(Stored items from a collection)
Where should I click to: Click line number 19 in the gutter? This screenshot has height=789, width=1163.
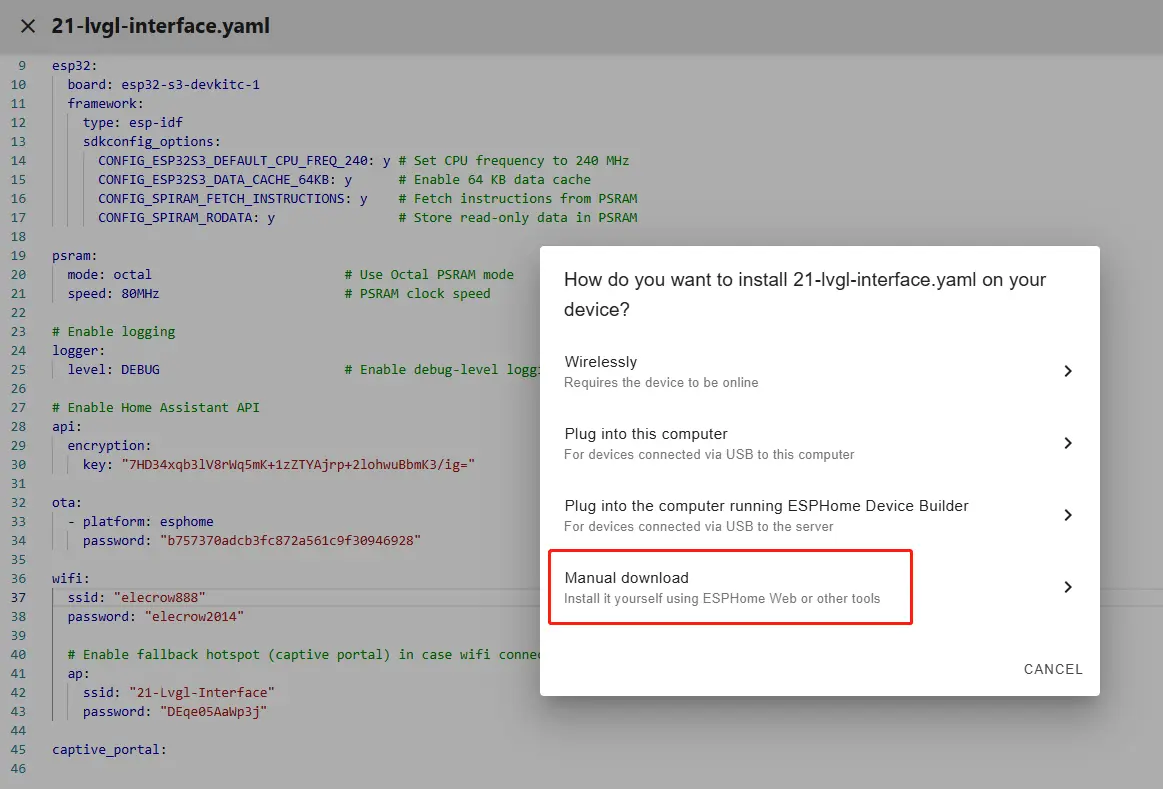tap(19, 256)
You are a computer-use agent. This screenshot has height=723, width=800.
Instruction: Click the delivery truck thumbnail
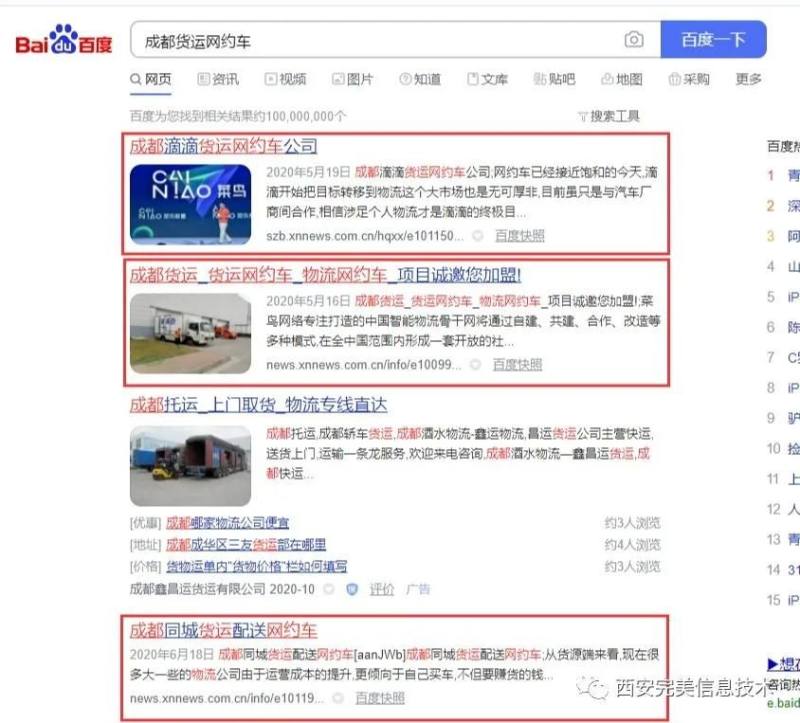[190, 333]
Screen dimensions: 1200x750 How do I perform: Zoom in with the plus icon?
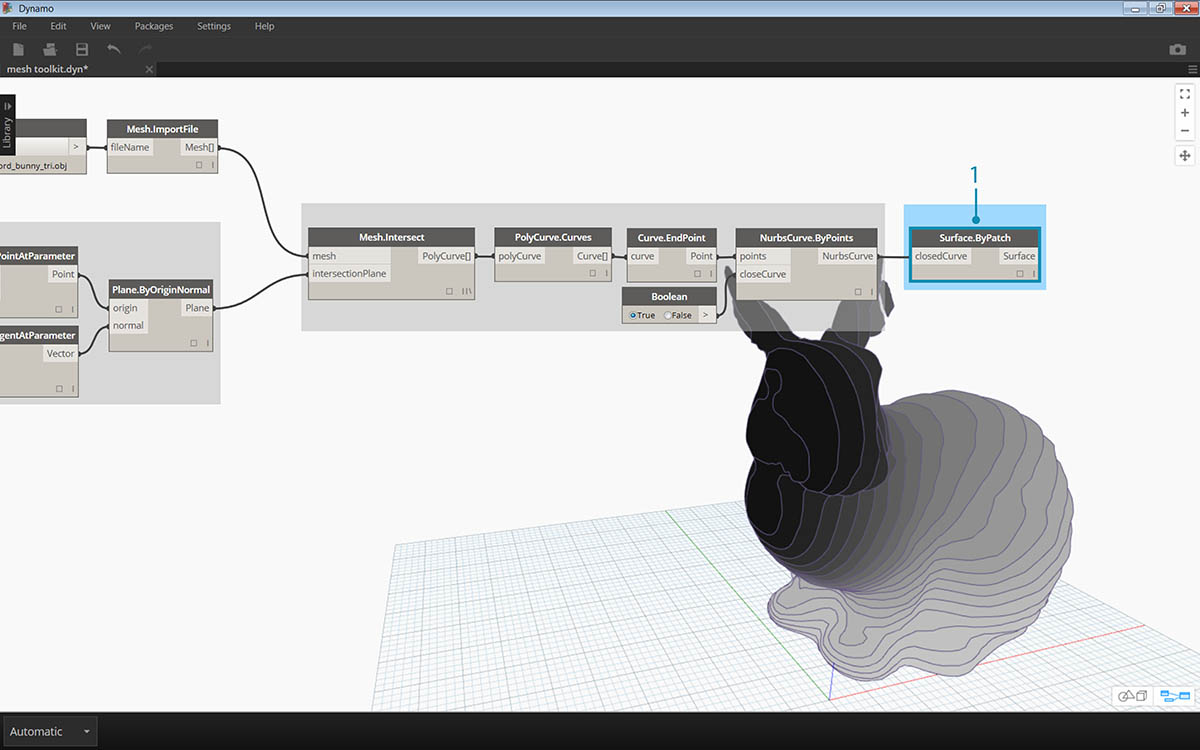[1185, 113]
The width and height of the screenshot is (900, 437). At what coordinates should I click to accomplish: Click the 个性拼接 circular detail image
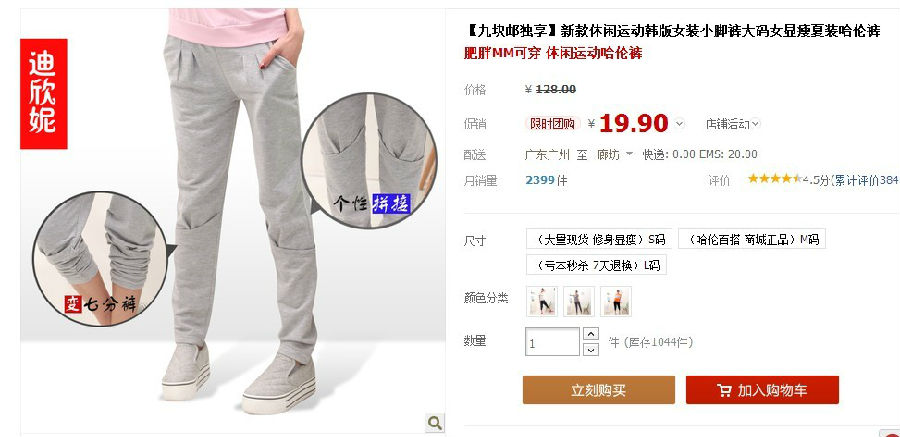click(369, 160)
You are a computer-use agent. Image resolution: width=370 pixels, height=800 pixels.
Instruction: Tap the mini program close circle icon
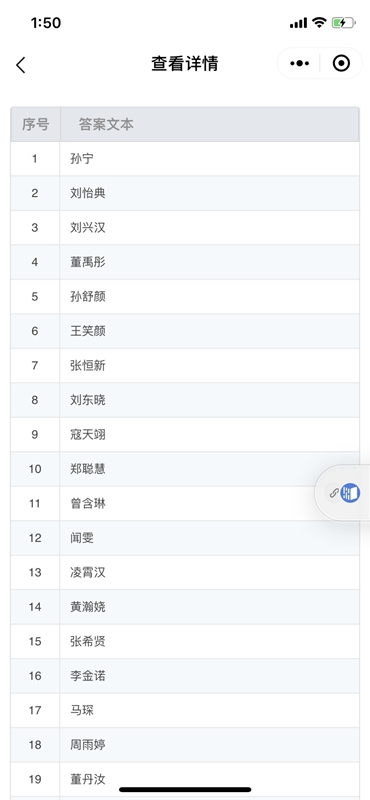point(341,64)
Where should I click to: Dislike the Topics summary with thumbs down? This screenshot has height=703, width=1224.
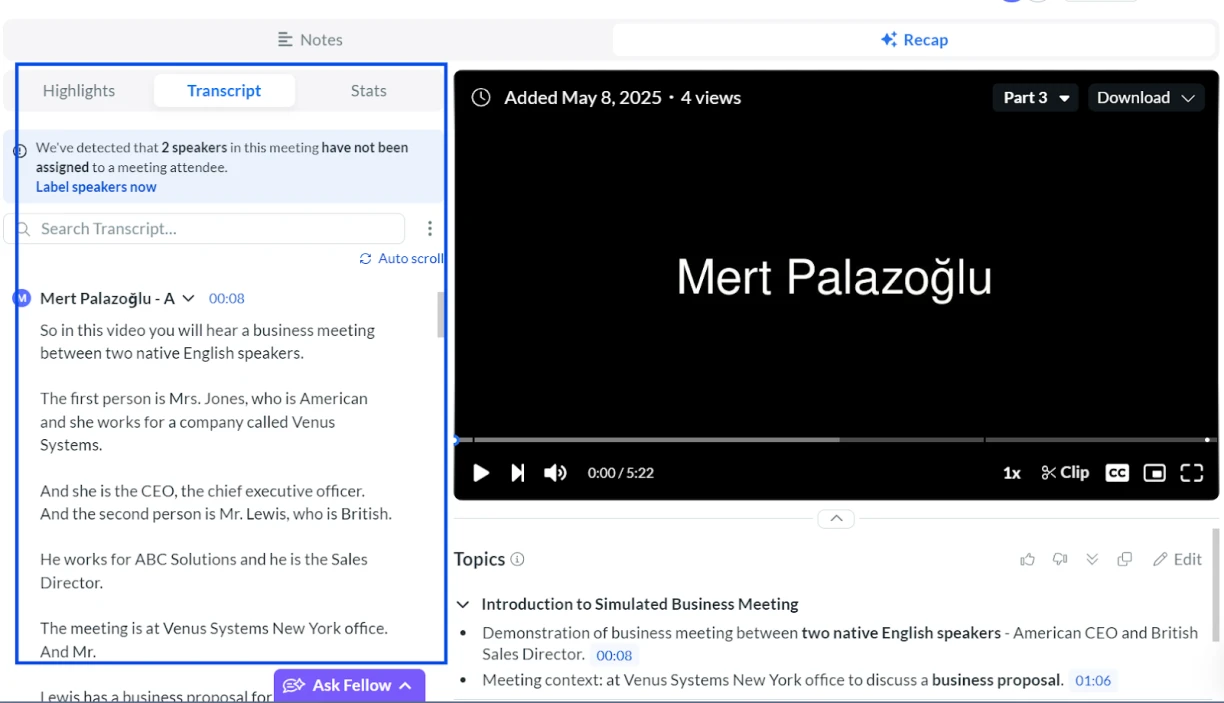coord(1060,559)

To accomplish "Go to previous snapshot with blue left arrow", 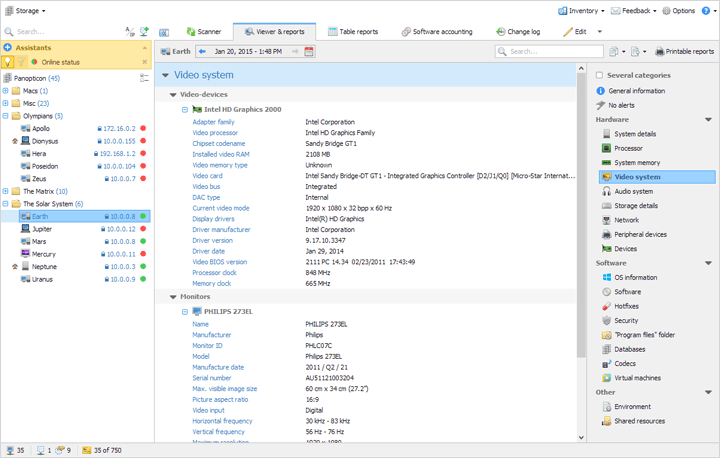I will (x=203, y=51).
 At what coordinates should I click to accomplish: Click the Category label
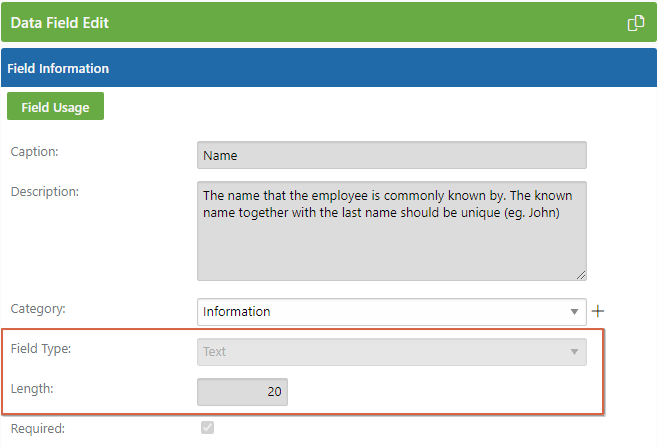[38, 309]
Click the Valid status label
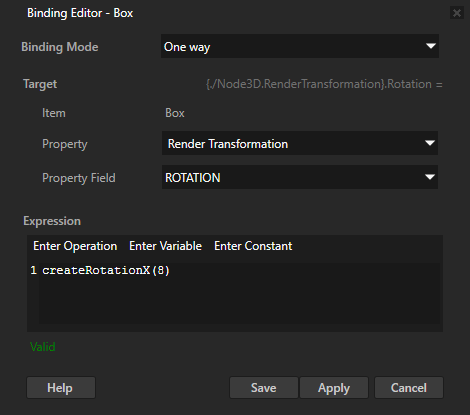 (43, 347)
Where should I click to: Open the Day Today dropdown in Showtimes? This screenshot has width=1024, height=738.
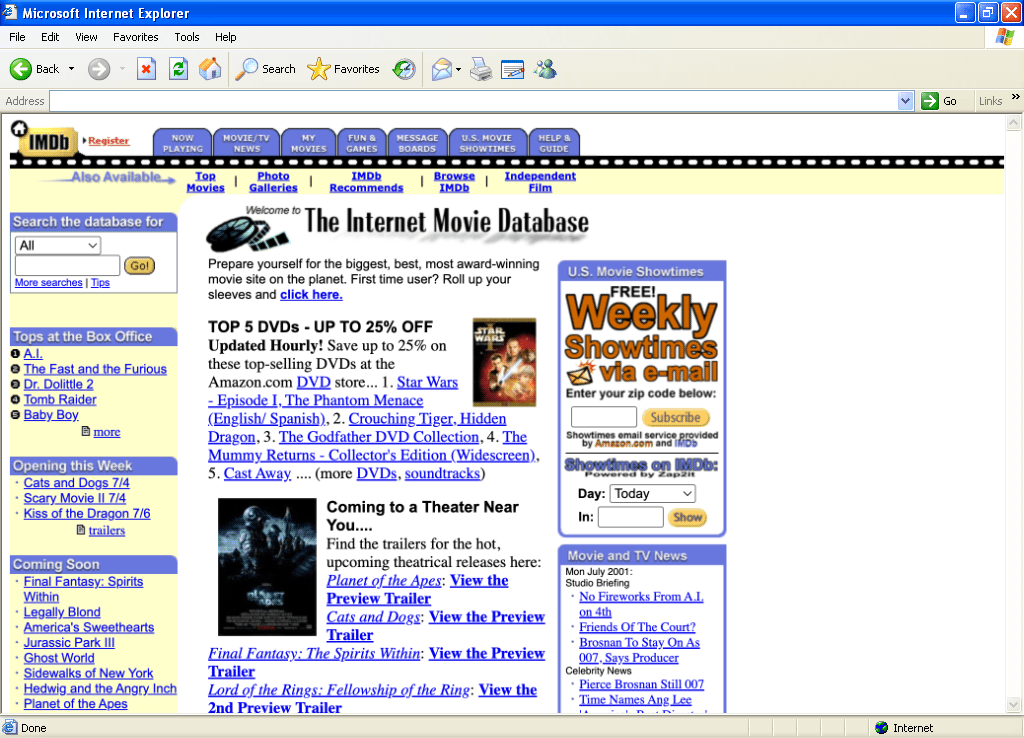652,494
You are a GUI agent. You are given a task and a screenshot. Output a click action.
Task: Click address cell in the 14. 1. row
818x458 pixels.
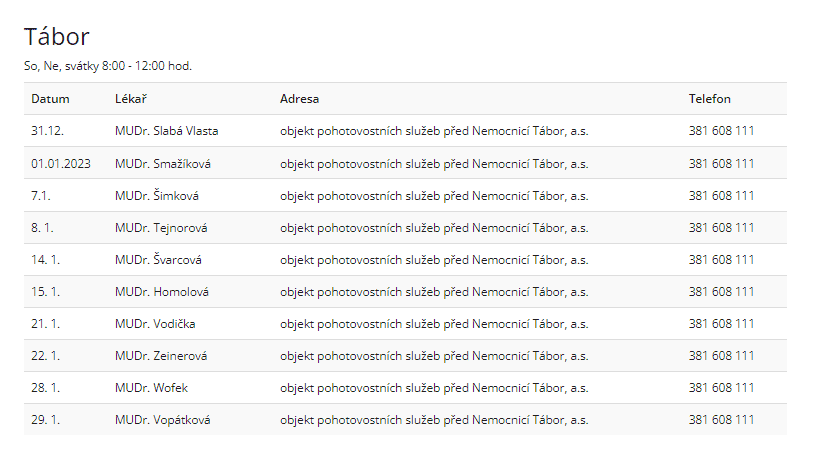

## Task item
What must be returned is only the number of lines in the records that hold the word "computer".

## Task solution
2